I do not have contact (willingly) with my adoptive parents any longer, which I have mentioned in the past. That does not, however, keep them from randomly contacting me; an incident that happened recently on my "Adoption Day". Had they not let me the flowers and note, I would not have even remembered that there had ever been anything special about that day in the past. My adoption, and whole identity that is connected to adoption, is a part of me that I deal with yet try to give as little time to as possible. I am currently already having to wade through reconnecting with birth relatives and all of the emotional toll that brings, so when I received these inappropriately-left flowers and note, I couldn't help but be a bit disgusted.

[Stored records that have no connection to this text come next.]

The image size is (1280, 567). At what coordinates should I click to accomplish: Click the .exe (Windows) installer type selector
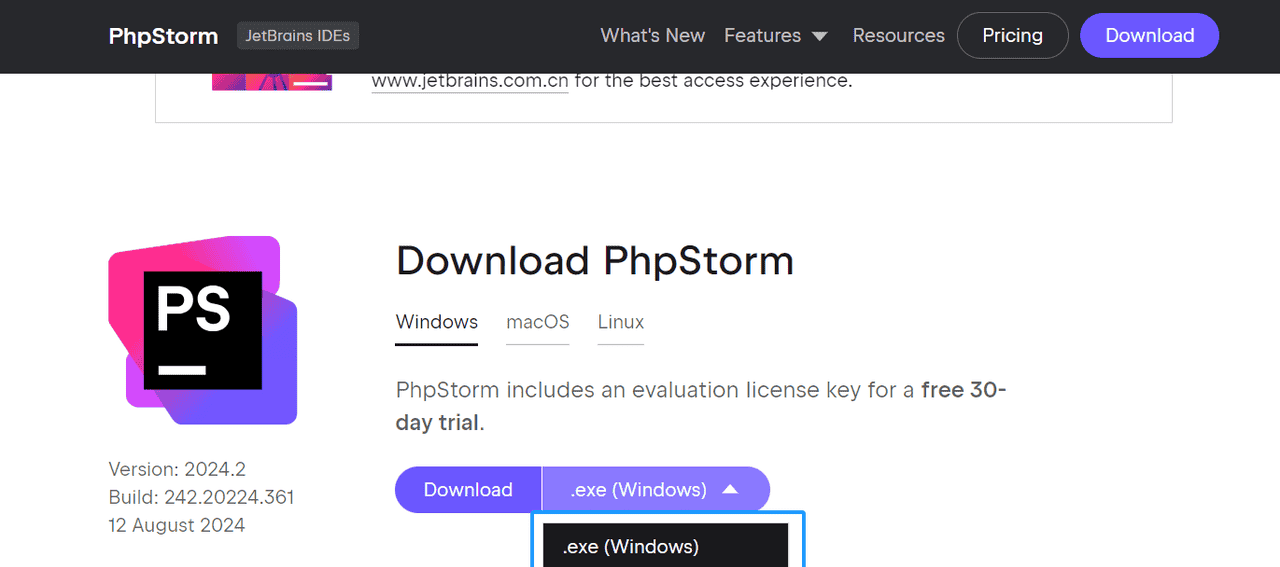click(x=639, y=490)
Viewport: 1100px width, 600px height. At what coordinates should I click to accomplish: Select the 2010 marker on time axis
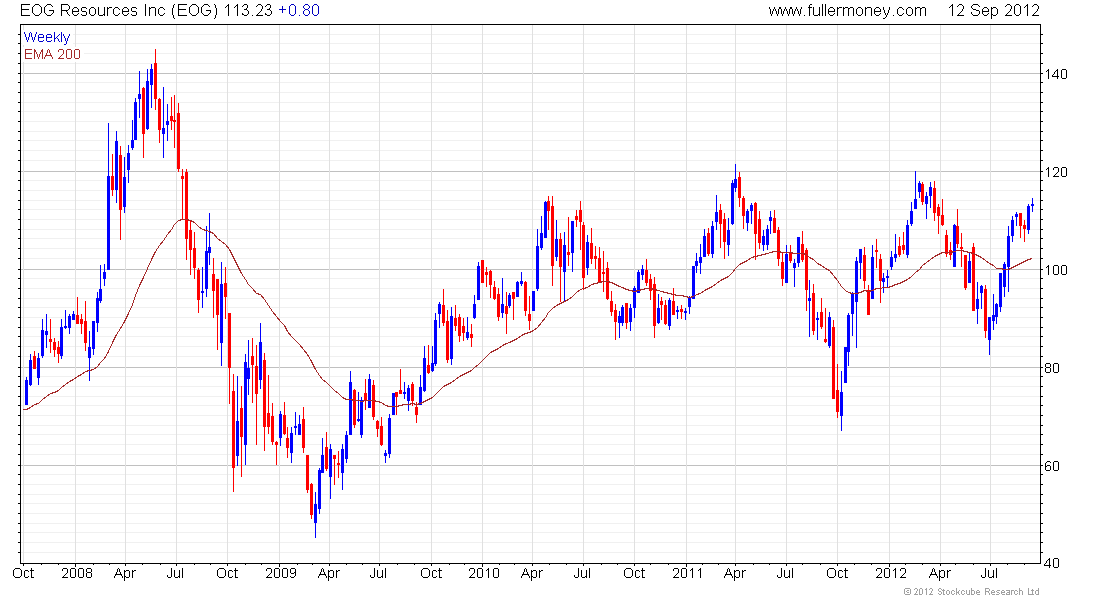tap(484, 574)
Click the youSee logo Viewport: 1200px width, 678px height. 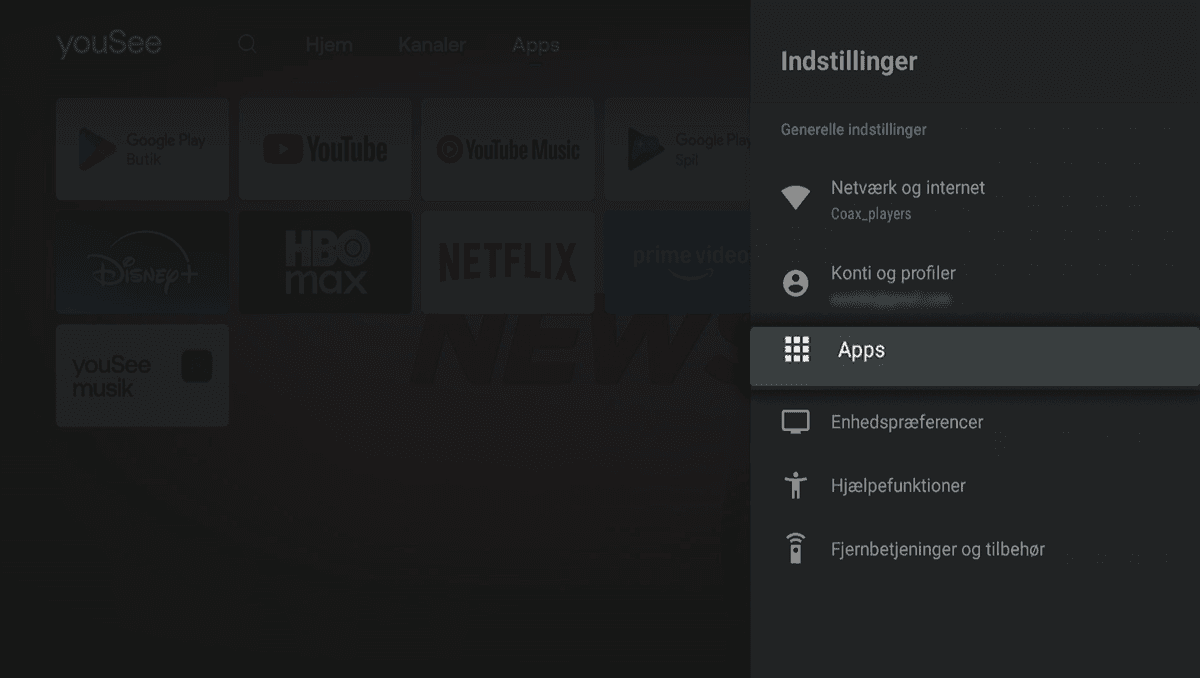tap(109, 44)
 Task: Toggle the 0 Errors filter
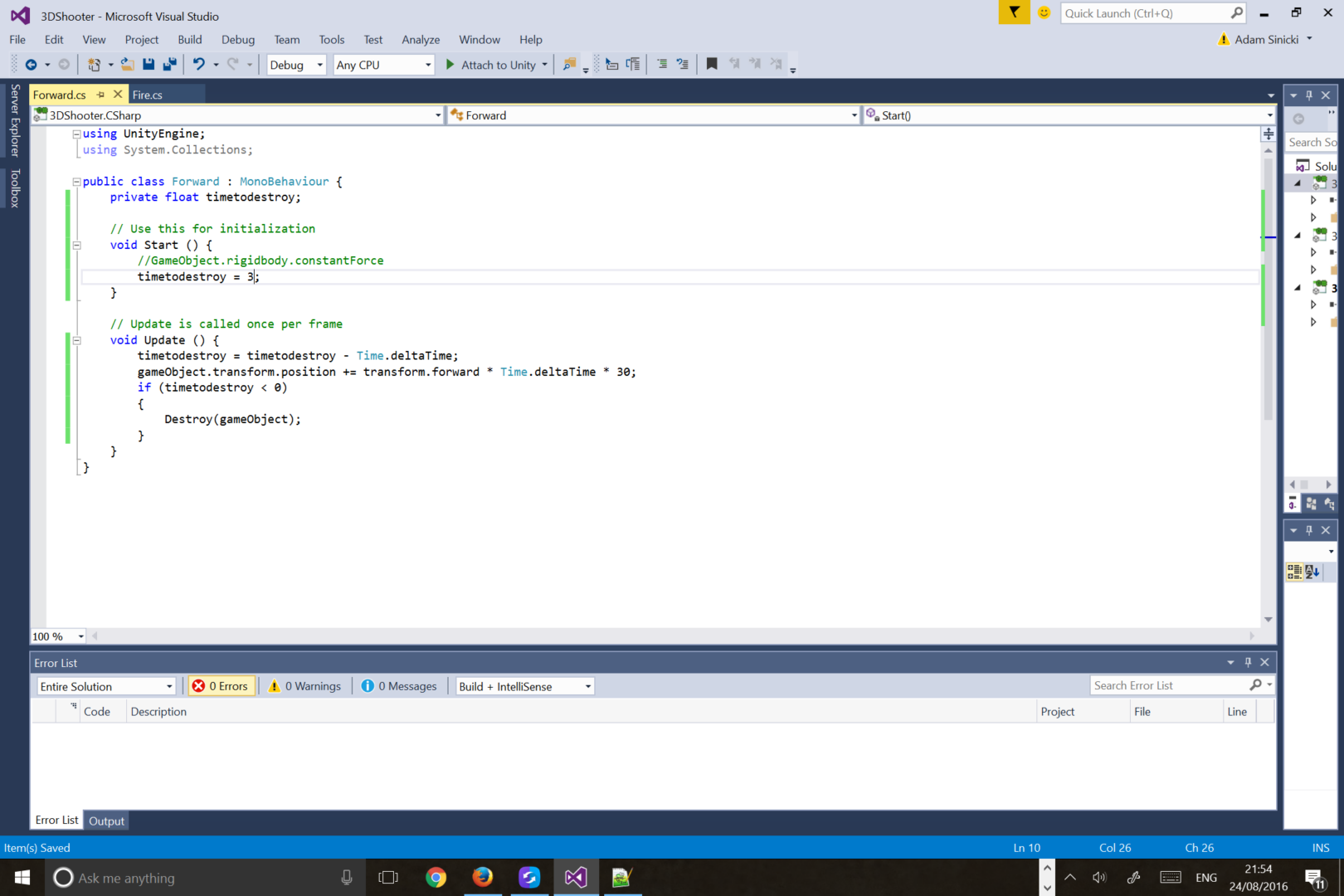[x=221, y=686]
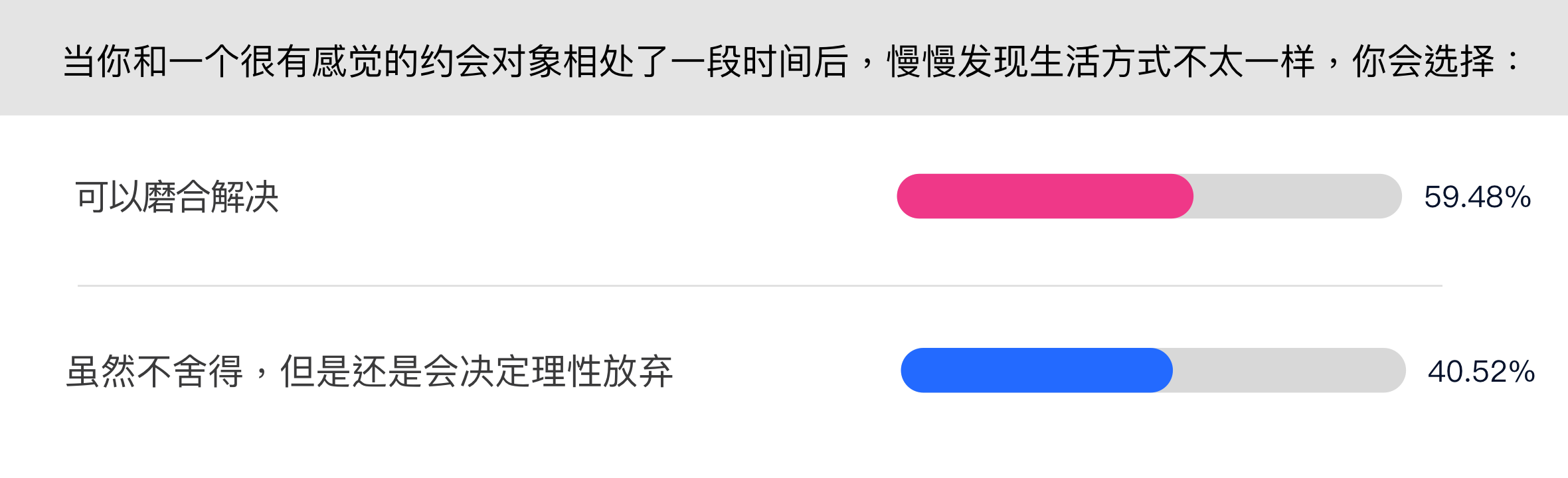
Task: Click the words 约会对象 in the question
Action: (x=490, y=62)
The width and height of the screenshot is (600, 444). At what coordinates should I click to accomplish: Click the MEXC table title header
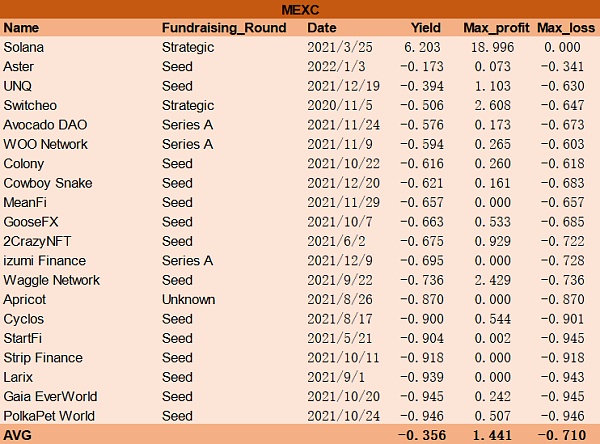300,10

While most adult children would love to get hand-delivered flowers from their parents, my situation is not common to those people. I have made it abundantly clear that I want nothing to do with either adoptive parent until I am ready to have a relationship with them. Unfortunately, that is "unacceptable" in their minds, and therefore they must continue to barrage me with texts, letters, etc to show how poorly I make decisions about my life.

I digress.

In this poorly worded "Why are you doing this to us (you self-centered brat)" letter, my adoptive mother also made sure to mention that she will soon be profiting off of sharing my adoption story with others. I must have read that paragraph eight times before it finally sunk in; just when I thought I could take my life back, she finds a way to warp it and make it hers again. She couldn't write about anything specific to HER, she has to write about MY adoption experiences and my birth relatives; Lord only knows what lies she told, seeing as we aren't exactly the poster children of a Nuclear Family.

Being adopted, my life already never has felt like my own. I've always known in the back of my mind that "things could be different." If my birth family hadn't given me up for adoption, I would be in a different place right now. Starting 10 minutes after I was born, my life took a sharp turn away from all of my expectations and has just continued doing so. I was inferred to being an "outsider" from my adoptive family because I was not biologically related to them, and I am definitely an outside in my birthfamily because I did not grow up knowing all of them.

So, when I saw that she was writing MY story, I started to get angry. I want to take it back, write it the way it happened, without the rose-petal scenery, and rainbow farts. That's when I remembered this blog and the whole reason that I started it in the first place.

I guess if I want to make my voice be heard, I better start talking.